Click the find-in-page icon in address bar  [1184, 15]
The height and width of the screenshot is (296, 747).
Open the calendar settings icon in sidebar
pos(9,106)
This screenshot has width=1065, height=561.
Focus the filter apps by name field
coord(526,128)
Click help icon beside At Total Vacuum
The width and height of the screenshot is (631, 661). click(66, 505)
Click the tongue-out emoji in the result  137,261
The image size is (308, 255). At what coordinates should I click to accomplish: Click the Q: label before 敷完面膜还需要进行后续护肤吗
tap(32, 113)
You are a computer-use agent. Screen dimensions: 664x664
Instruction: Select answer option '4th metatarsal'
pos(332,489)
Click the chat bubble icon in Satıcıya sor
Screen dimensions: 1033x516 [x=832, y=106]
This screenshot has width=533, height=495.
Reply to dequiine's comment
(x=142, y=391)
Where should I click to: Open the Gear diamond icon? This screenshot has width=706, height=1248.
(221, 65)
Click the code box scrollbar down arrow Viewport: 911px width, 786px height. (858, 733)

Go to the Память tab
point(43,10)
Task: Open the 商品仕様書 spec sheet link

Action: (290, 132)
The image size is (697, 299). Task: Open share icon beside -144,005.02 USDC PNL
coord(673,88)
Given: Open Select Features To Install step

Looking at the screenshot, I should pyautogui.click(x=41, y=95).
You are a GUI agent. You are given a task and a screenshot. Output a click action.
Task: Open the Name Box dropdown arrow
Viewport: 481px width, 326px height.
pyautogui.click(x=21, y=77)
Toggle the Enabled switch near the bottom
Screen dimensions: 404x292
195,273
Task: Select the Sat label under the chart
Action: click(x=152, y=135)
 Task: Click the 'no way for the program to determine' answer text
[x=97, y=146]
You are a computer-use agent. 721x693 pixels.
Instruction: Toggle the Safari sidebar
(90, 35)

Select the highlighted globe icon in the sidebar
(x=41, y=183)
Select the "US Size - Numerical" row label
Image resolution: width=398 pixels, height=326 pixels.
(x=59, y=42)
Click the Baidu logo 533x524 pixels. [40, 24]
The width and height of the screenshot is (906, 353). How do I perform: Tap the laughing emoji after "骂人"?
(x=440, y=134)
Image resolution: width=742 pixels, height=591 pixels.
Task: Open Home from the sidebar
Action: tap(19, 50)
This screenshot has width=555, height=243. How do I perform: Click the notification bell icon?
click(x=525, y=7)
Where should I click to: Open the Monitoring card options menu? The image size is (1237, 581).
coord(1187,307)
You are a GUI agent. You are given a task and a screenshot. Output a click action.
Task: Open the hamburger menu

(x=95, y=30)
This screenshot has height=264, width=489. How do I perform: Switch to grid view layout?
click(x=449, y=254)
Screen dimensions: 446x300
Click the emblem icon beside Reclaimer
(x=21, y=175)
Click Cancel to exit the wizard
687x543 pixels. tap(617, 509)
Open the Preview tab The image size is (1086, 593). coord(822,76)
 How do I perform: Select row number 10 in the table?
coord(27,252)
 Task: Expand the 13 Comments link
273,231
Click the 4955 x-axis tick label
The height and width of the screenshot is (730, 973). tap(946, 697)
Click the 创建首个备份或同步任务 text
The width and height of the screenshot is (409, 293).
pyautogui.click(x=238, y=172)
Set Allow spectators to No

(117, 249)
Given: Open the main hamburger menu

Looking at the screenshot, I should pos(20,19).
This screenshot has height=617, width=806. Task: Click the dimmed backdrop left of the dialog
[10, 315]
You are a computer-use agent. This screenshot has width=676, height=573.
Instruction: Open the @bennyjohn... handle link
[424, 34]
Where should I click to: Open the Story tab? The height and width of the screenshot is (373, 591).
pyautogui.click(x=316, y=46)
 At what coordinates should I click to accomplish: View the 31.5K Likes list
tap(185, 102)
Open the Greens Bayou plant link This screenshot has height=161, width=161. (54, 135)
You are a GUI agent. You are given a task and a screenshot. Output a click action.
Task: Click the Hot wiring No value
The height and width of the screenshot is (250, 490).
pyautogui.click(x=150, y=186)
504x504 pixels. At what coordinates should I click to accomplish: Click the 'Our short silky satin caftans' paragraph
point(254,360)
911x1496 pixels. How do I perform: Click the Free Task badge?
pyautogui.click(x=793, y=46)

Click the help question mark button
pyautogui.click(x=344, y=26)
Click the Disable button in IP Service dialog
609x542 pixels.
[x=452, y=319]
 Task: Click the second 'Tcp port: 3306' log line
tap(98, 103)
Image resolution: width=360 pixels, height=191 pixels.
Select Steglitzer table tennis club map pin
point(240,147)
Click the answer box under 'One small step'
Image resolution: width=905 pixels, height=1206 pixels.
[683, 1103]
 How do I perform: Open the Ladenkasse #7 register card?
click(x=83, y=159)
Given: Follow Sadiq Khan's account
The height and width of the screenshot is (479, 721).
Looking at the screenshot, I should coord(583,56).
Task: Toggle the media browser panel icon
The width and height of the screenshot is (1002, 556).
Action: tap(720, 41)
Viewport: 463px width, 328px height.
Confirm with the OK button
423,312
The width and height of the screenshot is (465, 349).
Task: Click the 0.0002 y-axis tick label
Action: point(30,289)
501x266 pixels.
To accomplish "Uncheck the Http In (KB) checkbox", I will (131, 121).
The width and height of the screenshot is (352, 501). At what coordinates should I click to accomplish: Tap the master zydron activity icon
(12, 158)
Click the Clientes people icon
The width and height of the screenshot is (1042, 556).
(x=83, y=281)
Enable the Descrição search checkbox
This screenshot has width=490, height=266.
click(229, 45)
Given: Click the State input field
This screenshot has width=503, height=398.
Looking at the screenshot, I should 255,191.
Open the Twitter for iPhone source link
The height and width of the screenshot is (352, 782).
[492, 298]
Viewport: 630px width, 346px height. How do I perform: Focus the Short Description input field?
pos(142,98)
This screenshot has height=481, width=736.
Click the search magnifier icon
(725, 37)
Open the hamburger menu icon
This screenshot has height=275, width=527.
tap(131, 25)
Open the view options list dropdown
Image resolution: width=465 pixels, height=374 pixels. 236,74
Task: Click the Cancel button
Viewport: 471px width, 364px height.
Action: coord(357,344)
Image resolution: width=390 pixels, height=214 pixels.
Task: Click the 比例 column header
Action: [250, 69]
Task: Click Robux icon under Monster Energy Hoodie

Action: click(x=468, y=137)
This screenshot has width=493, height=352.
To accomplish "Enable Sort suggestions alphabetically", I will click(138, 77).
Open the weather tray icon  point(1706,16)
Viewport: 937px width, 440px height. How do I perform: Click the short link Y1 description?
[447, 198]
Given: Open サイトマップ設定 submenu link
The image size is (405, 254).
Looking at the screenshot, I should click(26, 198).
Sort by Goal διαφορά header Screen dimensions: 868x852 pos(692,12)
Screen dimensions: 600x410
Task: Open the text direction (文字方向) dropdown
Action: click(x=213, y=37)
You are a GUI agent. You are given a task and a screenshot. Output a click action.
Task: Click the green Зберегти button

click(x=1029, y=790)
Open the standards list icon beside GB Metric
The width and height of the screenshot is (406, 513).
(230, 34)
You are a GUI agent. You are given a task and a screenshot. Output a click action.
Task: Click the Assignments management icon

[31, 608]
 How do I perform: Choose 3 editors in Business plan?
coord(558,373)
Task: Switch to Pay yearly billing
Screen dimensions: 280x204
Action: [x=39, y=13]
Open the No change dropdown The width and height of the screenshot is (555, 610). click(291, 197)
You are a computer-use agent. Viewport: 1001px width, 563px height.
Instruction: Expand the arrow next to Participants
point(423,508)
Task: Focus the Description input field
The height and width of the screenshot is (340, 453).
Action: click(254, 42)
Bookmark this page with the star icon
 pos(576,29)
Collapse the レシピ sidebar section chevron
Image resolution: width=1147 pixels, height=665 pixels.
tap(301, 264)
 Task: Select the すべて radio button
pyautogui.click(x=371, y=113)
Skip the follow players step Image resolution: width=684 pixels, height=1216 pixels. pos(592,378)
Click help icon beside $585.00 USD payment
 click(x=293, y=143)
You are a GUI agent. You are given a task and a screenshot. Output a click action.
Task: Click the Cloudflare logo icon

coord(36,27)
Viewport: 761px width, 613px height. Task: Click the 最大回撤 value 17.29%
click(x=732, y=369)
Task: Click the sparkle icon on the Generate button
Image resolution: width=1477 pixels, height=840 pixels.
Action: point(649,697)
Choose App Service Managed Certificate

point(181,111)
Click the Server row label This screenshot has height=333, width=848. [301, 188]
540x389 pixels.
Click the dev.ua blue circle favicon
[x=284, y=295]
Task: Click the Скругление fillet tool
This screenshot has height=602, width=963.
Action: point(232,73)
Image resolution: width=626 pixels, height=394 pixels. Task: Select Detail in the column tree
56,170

★ ★ ★ ★ ★ ★ ★

→ **Task to complete**:
Filter the data for the string "will" and copy every line that has it.

→ **Response below**:
To accomplish "Uncheck the Http In (KB) checkbox", I will (131, 121).
To accomplish "Enable Sort suggestions alphabetically", I will click(138, 77).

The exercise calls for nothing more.